2) Through the use of detailed case studies, we aim to empirically illustrate some of the promises and perils of using big data to inform human development. These case studies will be carried out in collaboration with end-users is some of the countries that most need to access big data and harness them for human development, but lack the expertise to make use of them as they are currently offered.
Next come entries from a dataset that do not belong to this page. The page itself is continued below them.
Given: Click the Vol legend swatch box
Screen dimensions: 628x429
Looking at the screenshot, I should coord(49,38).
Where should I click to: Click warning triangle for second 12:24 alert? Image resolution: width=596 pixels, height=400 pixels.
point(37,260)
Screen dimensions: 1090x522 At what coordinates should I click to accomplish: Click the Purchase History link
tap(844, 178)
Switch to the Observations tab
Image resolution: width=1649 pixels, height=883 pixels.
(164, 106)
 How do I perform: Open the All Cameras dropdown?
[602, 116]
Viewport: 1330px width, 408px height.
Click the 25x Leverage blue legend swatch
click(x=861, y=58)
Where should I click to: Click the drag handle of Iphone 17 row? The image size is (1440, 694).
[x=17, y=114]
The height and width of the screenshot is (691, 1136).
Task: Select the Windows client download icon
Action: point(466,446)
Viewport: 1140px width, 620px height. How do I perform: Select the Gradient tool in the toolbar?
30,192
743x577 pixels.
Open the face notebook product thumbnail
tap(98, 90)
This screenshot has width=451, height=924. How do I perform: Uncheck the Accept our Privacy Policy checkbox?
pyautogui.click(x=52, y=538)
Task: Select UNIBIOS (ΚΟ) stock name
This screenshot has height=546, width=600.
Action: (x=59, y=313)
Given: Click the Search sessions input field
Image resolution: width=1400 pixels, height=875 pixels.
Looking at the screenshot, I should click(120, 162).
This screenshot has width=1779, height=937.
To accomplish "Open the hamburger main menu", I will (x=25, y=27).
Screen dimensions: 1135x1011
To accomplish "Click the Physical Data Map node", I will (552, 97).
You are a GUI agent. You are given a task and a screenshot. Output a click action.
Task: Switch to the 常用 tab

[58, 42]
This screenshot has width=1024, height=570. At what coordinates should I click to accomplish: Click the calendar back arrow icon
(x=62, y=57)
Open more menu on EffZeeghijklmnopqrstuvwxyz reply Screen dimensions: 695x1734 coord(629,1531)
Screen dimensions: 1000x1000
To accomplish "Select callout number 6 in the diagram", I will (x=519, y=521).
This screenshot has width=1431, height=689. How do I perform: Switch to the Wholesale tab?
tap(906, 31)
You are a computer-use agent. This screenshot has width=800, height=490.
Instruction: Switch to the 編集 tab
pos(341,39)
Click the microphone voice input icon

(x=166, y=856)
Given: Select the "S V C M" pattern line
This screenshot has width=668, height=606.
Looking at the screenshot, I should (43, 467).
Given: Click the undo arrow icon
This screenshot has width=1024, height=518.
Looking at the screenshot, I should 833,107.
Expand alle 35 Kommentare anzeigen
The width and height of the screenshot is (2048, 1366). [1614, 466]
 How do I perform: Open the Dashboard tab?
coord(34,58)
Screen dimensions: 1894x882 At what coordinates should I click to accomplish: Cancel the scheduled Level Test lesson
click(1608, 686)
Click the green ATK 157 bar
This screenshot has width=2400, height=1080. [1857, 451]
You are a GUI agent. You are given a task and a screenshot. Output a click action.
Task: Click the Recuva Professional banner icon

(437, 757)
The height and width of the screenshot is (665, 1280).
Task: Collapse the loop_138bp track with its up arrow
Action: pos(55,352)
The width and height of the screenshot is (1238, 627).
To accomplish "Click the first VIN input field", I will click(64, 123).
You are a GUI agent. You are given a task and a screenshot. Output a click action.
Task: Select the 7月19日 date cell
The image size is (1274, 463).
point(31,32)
3) Third, we plan to bring together research and policy from both Global North and South to ensure that methodological knowledge about big data is appropriately mapped on to the interests of stakeholders to achieve key development outcomes. We hope to bring together key figures in order to avoid what Schroeder 2014 refers to as the tail of big data wagging the dog.

Our Planned Activities:

  • An initial workshop will be held in Oxford in the first year of the initative bringing together a limited number of key stakeholders to discern the potential use of big data for human development. This workshop will help inform development of the data observatory and selection of case studies.
  • A core activity for our project is the development and maintenance of a data observatory of big data and its potential for informing human development
  • A final workshop will be held in the second year to disseminate our preliminary findings to a broader range of stakeholders and further engage with the types of empirical research being pursued.
  • We also plan to host a seminar series focusing on ‘big data and human development.’ This will be an open event for anyone in Oxford, and will be freely webcast for a broader audience.

Our hope is that this project will bring together a range of disciplinary strengths at Oxford and beyond. At this early stage, we welcome inputs, suggestions, and collaborations, to steer and guide this initiative. Bringing together work in this area will not only result in ground-breaking, cross-disciplinary research, but will also ultimately serve to inform more evidence based human development programmes around the world.